Her first encounter with mental health was at age 3. She told the Liverpool Champion her father had undiagnosed schizophrenia and committed suicide. Then her mother became an addict and tried to commit suicide several times.
“I spent my life moving from house to house as a foster child, then couch to couch. I was quite lost with where I wanted to go in my life. I was struggling with my mental health with anxiety, depression and post-traumatic stress disorder. Then I came to Liverpool’s Flowerdale Cottage and I found guidance and a sense of belonging. It allowed me to recover,” she said.
“By coming to Flowerdale Cottage I’m not classified under a label. It’s important for people to know a diagnosis doesn’t define who you are as a person.”
Liverpool’s Flowerdale Cottage is operated by Flourish Australia and offers a program to support people dealing with mental health problems.
Cassidy’s brother suffers from bipolar disorder and has spent the last five years frequently in mental-health units. She said she was still in contact with her mother but they have a strained relationship.
“I’m gaining more perspective as I get older but it was a difficult upbringing. When I was in foster care the average amount of time I stayed in a home was 18 months. And my siblings were all separated – we were put into different foster homes growing up because it was hard to find a foster family willing to take on three or four kids.”
“I came to Flowerdale at 18 when I’d just been kicked out of my foster family’s house because once you turn 18 you’re no longer classed as a foster child. However, my mental health issues began appearing from 16 onwards. At first I was very much on the river of denial and it got to the point where I needed the help. I needed Flowerdale and the coping mechanism. Psychology and medication doesn’t always help everybody.”
Currently she is caring for her partner who also has mental health problems.
They live together in Mount Druitt.
“I’m a carer for a partner who has severe depression, anxiety and borderline personality disorder. I think it’s so important to have a relationship with someone who understands you. You have to be very patient because there are going to be bad days and good days so unless you’re willing to take both – it’s going to be a hard relationship to have. At least you can watch out for each other on a constant basis.”
She said her whole outlook on life changed 12 months ago when she hit her lowest point.
“I’d like to show other kids, there’s a life after the darkness.
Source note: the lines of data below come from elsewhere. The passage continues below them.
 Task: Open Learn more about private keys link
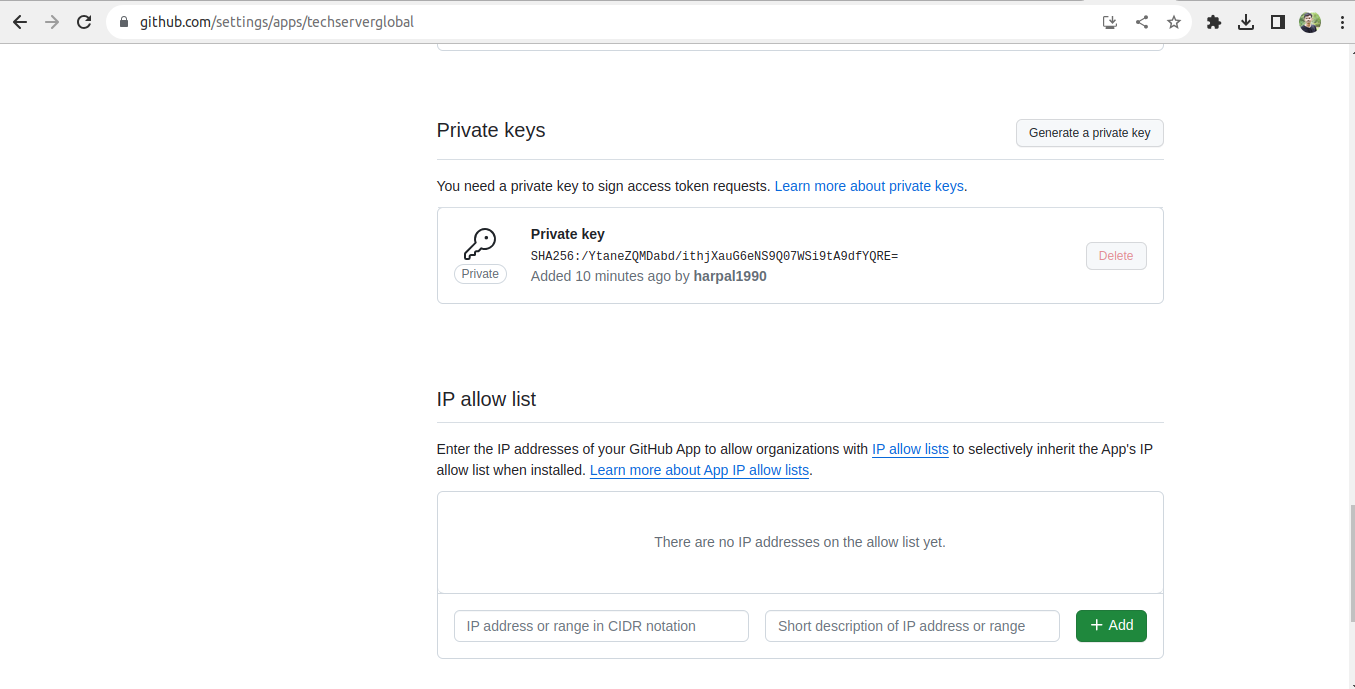869,186
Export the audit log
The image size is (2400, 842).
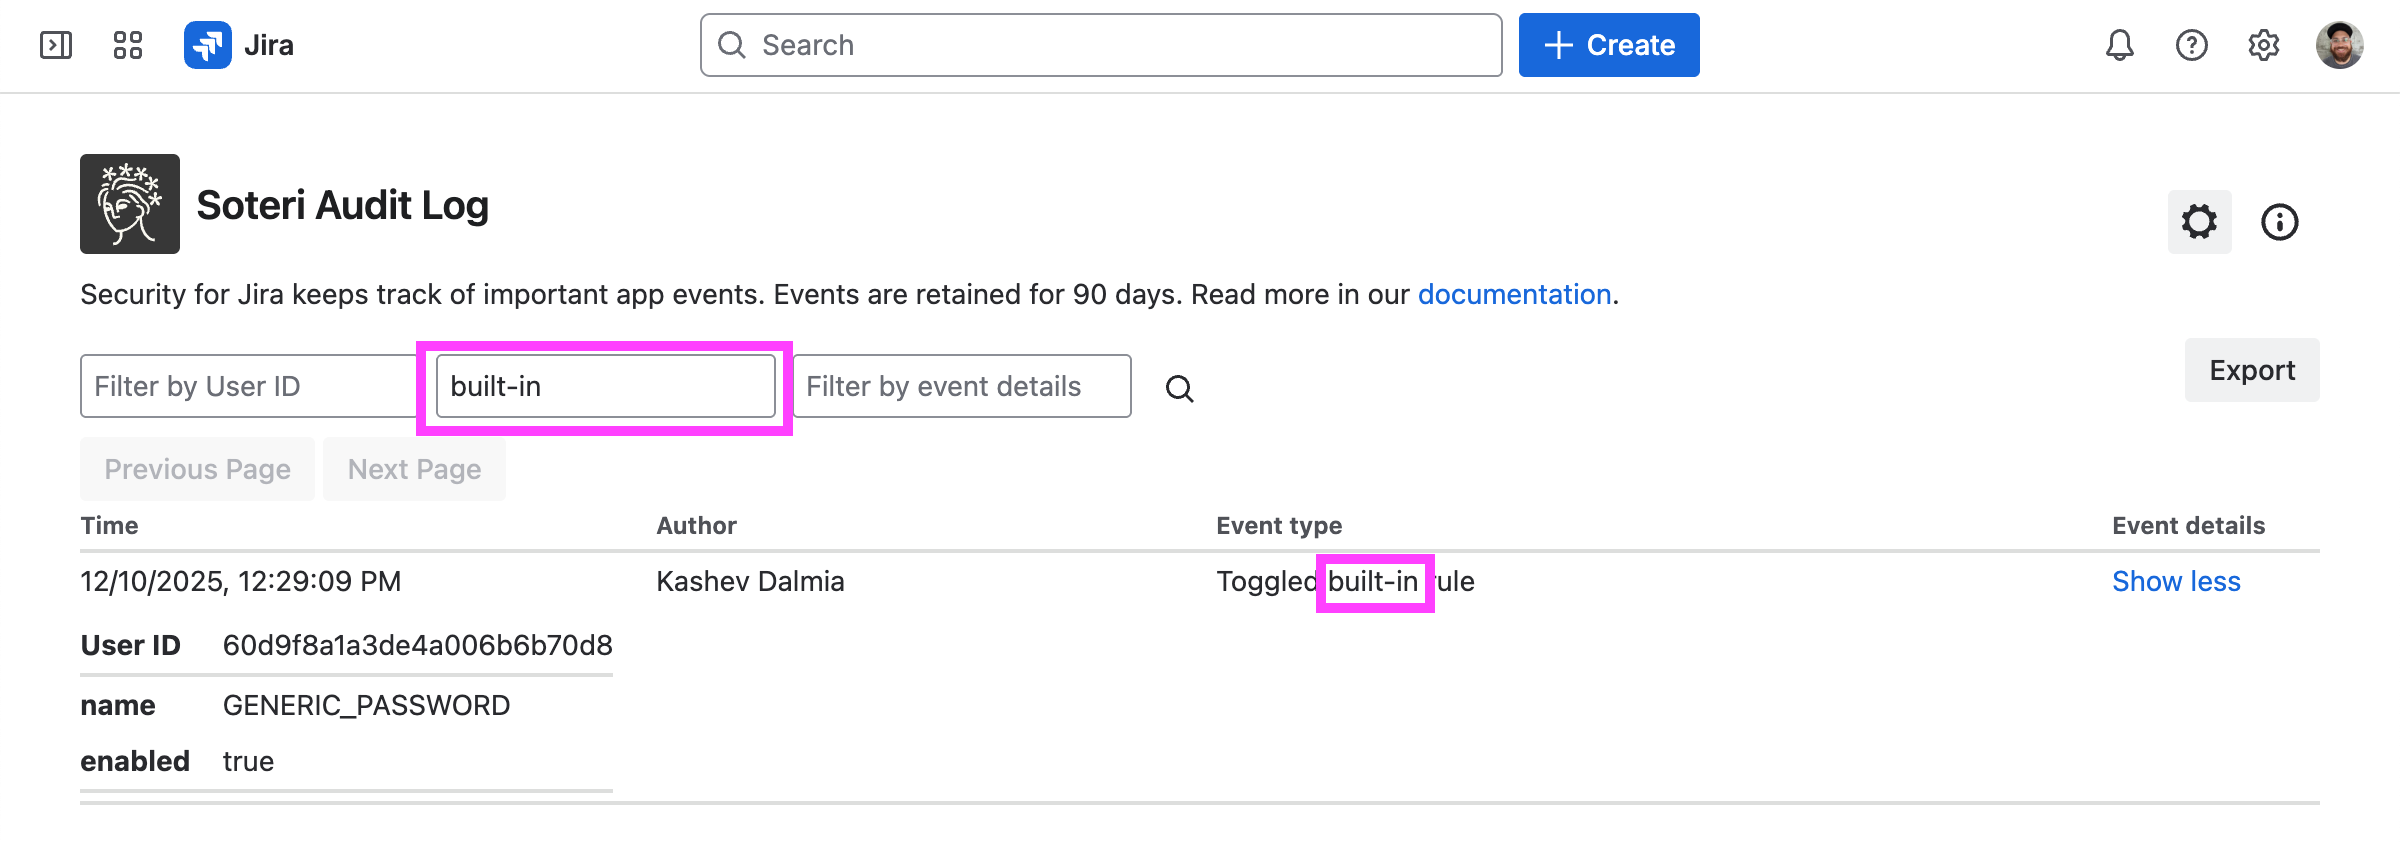point(2251,370)
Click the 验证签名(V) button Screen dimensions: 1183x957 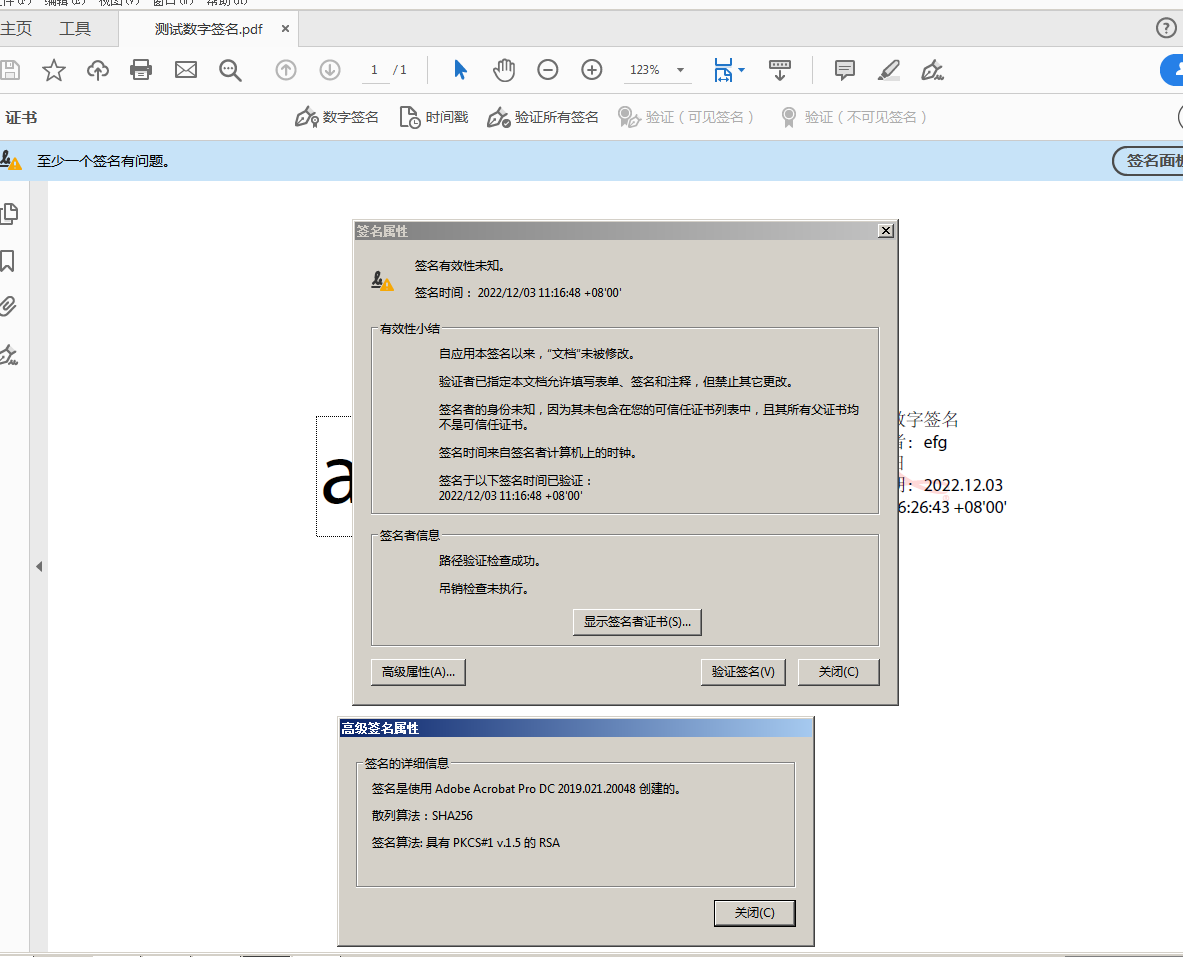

Just because you’re going through a bad stage now, it doesn’t mean your future has to be that way. Very sadly people have given up but I want people to know they can get help. There needs to be a mental health plan and for people to speak to their doctors.
“November 22, 2016 was the day I gave up and no longer wanted to keep going. I took an entire packet of sleeping tablets in the carpark of the doctors and ended up in hospital attached to drips, monitors and I was on suicide watch for a couple of days.
“It wasn’t about dying, just about not feeling anything any more. It was planned out, I had been thinking about it for a month. After that I realised I didn’t want other people to feel as low as I did. I realised working in mental health was something I wanted to do.”
She said affection and understanding comes a long way. “Having my cats help me. It sounds strange but they know when I’m having a bad day.
“I tend to emotionally eat food and smoke cigarettes. I’m very aware of addiction running in my family so I don’t aid it with alcohol. I’ve been improving, but I’m just taking it a step at the time. My main goal right now is to finish my course in a diploma of mental health so I can help other’s and fulfill my passion.”
- Liverpool’s Flowerdale Cottage run by Flourish Australia is having an information day for students across South-west Sydney on October 17, 10am to 3pm.